Bruninho

Personal information
- Full name: Bruno Anderson da Silva Sabino
- Date of birth: 29 September 1989 (age 35)
- Place of birth: Porto Alegre, Brazil
- Height: 1.78 m (5 ft 10 in)
- Position(s): Right winger

Senior career*
- Years: Team / Apps / (Gls)
- 2012–2013: Lajeadense
- 2012–2013: → Ponte Preta (loan) / 5 / (0)
- 2013: Nacional-AM / 6 / (4)
- 2013–2014: Vitória Setúbal / 14 / (1)
- 2014: Passo Fundo / 9 / (2)
- 2014: Caxias / 4 / (0)
- 2014–2015: HB Køge / 33 / (12)
- 2015–2016: Nordsjælland / 15 / (9)
- 2016–2018: Guangzhou R&F / 7 / (0)
- 2016–2017: → Midtjylland (loan) / 11 / (0)
- 2017–2018: → R&F (loan) / 8 / (0)
- 2020: Lajeadense
- 2020: Pelotas / 6 / (1)
- 2021: HB Køge / 3 / (0)

= Bruninho (footballer, born 1989) =

Brazilian footballer

Bruno Anderson da Silva Sabino, known simply as Bruninho or Bruno Sabino; born 29 September 1989) is a Brazilian professional footballer who plays as a right winger.

==Career==
===HB Køge===
Bruninho signed a three-year contract with Danish 1st Division club HB Køge on 22 July 2014, becoming the fourth Brazilian player to join the club during the transfer window, besides Washington Brandão, Fernando and Kauê. He impressed during his season in the second tier of Danish football, scoring 11 goals for the club.

===Nordsjælland===
On 22 July 2015, Bruninho signed a three-year contract with Danish Superliga club Nordsjælland. There, he also had a strong start, scoring in five goals in his first five league appearances. He made a total of 16 appearances for the club, scoring nine goals.

===Guangzhou R&F===
After only six months at Nordsjælland, Bruninho moved to Chinese Super League club Guangzhou R&F on 13 January 2016. In August 2016, he returned to Denmark when he signed a one-year loan deal with Midtjylland. He left Guangzhou R&F in April 2018, where he became a free agent.

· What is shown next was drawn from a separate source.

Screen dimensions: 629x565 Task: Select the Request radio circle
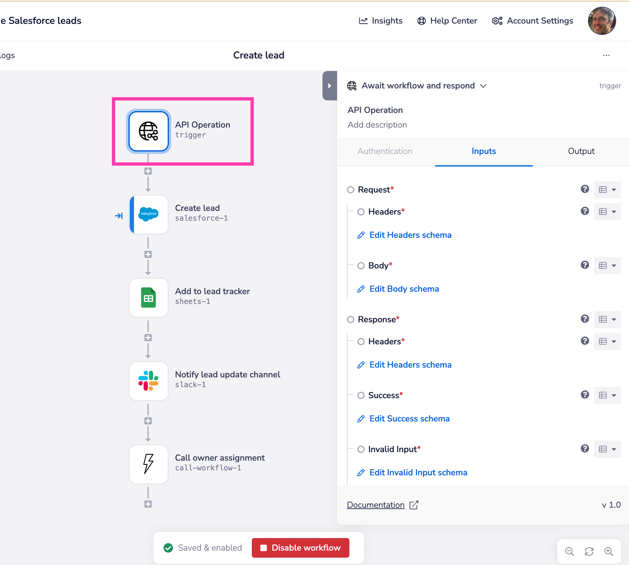point(350,190)

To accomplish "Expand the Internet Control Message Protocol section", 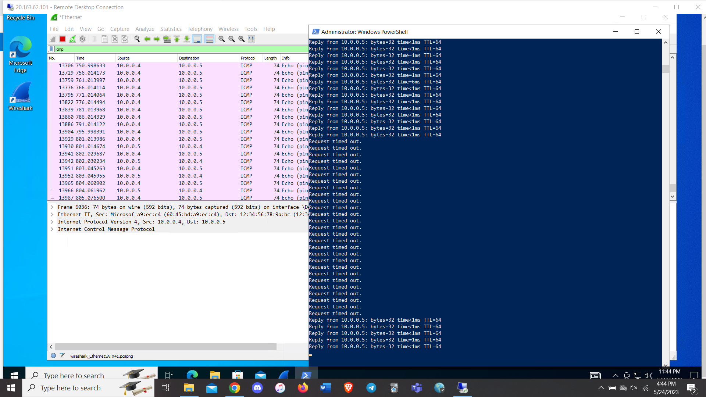I will coord(51,229).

===Lajeadense and Pelotas===
On 24 September 2020, Bruninho signed with Campeonato Brasileiro Série D club Pelotas, after having been a free agent since the start of the COVID-19 pandemic, where he had played for Lajeadense in the Campeonato Gaúcho Série A2.

===Return to HB Køge===
On 31 May 2021, Bruninho made his return to HB Køge, signing a six-month deal with the club. His second spell with Køge was not successful, as he suffered a foot injury early on. As his contract expired in December 2021, he had made only three appearances for the club.